ASSIGNED TASK: Among the entries that follow, the required portion opens with the line containing "Click the import scenario download-tray icon" and closes with the line containing "Task: Select Low application priority". Give that portion again exactly, and nothing else.

Stored items:
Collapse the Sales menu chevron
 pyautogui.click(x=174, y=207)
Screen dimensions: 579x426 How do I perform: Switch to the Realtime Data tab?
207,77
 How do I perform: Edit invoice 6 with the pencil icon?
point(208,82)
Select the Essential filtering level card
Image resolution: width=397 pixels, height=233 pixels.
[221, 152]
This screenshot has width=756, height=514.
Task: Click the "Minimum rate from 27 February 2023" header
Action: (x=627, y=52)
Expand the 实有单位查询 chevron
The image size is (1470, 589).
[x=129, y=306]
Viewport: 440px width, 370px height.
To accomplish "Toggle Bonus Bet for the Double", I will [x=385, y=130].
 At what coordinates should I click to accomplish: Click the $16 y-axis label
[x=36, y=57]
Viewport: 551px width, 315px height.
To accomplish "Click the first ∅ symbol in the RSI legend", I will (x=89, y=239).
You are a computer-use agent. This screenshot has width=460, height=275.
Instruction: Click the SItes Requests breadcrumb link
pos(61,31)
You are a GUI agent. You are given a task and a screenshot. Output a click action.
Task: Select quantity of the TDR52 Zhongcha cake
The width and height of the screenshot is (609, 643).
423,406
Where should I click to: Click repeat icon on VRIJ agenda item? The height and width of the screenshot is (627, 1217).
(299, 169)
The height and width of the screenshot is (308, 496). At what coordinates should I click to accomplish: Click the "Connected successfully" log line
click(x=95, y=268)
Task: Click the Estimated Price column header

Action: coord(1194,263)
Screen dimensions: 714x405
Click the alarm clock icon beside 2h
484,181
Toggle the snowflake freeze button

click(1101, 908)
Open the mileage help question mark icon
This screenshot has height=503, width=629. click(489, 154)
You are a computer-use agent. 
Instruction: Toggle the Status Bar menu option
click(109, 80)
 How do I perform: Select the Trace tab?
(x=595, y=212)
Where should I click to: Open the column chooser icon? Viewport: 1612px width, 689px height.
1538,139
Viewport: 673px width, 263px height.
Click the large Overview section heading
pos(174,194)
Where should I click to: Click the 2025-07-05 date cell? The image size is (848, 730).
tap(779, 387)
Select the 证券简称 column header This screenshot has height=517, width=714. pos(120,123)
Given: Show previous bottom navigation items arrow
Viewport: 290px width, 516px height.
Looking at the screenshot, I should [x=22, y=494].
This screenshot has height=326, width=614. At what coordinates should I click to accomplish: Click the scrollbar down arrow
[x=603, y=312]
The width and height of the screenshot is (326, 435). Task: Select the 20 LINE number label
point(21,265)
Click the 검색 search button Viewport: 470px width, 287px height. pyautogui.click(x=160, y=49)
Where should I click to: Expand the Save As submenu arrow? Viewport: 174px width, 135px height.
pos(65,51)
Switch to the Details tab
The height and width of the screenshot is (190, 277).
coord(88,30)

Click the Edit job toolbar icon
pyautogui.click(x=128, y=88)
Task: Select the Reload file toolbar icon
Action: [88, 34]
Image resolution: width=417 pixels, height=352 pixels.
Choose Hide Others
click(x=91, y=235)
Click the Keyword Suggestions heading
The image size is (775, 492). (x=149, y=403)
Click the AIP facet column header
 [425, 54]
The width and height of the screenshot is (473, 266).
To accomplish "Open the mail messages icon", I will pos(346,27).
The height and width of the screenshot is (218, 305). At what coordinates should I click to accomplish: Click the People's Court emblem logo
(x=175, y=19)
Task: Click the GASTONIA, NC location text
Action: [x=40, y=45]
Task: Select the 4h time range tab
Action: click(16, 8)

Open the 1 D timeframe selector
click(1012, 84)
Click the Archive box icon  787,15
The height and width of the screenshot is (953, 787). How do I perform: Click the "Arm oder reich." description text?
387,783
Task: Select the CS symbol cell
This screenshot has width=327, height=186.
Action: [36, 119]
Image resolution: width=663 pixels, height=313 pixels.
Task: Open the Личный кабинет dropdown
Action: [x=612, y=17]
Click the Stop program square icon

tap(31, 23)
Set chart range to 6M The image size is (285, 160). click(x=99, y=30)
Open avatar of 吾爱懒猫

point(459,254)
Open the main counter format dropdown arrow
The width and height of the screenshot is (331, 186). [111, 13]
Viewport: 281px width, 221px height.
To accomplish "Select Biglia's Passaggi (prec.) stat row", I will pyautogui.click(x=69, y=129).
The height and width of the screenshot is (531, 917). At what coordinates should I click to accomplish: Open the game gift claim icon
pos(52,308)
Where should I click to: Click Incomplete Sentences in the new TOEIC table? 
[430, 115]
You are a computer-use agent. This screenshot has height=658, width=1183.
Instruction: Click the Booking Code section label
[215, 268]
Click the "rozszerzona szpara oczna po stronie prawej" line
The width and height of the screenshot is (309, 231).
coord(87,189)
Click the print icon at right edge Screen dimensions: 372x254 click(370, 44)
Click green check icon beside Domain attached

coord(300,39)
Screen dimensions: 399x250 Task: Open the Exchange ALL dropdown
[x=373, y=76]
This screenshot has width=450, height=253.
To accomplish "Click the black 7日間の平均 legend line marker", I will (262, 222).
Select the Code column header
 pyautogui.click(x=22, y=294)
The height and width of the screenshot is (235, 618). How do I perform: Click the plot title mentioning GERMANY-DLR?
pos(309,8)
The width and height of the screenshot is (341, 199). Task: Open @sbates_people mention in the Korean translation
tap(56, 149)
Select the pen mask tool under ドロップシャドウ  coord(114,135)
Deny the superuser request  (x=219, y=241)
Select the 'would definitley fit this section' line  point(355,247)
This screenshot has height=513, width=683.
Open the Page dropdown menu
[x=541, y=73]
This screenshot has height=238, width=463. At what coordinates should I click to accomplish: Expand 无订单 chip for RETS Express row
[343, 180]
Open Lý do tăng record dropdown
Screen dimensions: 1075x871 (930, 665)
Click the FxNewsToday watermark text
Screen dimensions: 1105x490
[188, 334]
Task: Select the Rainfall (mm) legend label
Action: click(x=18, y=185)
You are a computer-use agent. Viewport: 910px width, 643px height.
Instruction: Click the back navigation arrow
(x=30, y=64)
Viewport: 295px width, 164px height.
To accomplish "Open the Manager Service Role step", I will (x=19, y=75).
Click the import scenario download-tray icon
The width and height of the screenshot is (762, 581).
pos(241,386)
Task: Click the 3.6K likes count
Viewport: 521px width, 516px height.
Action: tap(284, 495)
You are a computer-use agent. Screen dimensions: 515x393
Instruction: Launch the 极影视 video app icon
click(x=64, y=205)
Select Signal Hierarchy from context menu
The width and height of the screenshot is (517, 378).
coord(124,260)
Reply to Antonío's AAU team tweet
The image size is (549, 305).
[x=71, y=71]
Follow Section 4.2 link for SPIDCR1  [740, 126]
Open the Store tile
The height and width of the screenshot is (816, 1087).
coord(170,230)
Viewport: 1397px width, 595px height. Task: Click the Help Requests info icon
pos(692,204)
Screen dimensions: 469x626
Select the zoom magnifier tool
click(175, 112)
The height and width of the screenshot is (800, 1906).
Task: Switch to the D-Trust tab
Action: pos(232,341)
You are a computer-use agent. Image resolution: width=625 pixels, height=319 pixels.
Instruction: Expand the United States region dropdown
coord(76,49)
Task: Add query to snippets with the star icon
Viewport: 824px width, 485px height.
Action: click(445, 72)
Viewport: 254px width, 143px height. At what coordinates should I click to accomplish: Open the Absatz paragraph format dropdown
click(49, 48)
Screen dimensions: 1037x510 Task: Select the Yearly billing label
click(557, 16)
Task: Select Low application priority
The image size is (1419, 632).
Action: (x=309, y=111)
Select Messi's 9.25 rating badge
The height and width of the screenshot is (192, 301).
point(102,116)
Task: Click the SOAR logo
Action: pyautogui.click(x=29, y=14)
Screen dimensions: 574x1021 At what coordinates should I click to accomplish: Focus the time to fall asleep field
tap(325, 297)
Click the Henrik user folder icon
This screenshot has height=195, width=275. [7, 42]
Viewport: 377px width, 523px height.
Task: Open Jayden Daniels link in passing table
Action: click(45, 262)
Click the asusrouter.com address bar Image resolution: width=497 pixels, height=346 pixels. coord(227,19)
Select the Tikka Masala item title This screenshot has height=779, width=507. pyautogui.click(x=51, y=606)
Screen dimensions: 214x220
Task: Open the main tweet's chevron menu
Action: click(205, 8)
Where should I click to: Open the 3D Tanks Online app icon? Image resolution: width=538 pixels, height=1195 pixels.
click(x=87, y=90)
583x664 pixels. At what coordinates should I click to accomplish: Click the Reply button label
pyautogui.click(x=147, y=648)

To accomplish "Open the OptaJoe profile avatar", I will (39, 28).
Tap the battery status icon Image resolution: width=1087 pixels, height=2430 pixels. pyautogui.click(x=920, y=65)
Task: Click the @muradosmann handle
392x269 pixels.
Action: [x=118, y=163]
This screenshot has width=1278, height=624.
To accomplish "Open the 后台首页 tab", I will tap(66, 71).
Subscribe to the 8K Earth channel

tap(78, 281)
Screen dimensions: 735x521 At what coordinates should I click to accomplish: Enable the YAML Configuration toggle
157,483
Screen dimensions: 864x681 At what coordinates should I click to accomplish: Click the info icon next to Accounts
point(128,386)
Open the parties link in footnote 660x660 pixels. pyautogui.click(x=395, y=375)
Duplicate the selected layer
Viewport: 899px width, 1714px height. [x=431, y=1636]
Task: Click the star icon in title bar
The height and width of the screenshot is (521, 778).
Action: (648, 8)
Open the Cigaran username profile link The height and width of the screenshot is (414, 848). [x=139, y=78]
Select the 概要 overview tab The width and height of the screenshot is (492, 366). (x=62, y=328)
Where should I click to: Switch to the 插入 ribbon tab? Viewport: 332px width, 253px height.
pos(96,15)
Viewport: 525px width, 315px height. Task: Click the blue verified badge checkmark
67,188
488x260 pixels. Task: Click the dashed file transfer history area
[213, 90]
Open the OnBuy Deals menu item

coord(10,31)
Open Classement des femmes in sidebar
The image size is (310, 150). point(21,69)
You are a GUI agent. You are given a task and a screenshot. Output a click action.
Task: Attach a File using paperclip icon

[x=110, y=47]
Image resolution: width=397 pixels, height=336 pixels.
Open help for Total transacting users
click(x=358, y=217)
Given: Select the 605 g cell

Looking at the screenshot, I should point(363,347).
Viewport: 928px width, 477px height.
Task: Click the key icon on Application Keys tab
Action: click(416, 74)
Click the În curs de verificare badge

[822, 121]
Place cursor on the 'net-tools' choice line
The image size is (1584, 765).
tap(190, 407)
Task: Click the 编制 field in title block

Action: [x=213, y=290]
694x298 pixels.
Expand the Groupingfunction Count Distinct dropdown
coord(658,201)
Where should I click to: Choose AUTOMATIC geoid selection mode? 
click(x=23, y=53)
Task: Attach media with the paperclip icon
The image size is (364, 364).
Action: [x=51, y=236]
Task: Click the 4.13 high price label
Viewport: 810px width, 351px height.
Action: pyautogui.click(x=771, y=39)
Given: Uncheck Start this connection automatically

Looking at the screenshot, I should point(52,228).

ANSWER BELOW:
Click the import scenario download-tray icon
The width and height of the screenshot is (762, 581).
pos(241,386)
Task: Click the 3.6K likes count
Viewport: 521px width, 516px height.
Action: tap(284, 495)
You are a computer-use agent. Screen dimensions: 515x393
Instruction: Launch the 极影视 video app icon
click(x=64, y=205)
Select Signal Hierarchy from context menu
The width and height of the screenshot is (517, 378).
coord(124,260)
Reply to Antonío's AAU team tweet
The image size is (549, 305).
[x=71, y=71]
Follow Section 4.2 link for SPIDCR1  [740, 126]
Open the Store tile
The height and width of the screenshot is (816, 1087).
coord(170,230)
Viewport: 1397px width, 595px height. Task: Click the Help Requests info icon
pos(692,204)
Screen dimensions: 469x626
Select the zoom magnifier tool
click(175, 112)
The height and width of the screenshot is (800, 1906).
Task: Switch to the D-Trust tab
Action: pos(232,341)
You are a computer-use agent. Image resolution: width=625 pixels, height=319 pixels.
Instruction: Expand the United States region dropdown
coord(76,49)
Task: Add query to snippets with the star icon
Viewport: 824px width, 485px height.
Action: click(445, 72)
Viewport: 254px width, 143px height. At what coordinates should I click to accomplish: Open the Absatz paragraph format dropdown
click(49, 48)
Screen dimensions: 1037x510 Task: Select the Yearly billing label
click(557, 16)
Task: Select Low application priority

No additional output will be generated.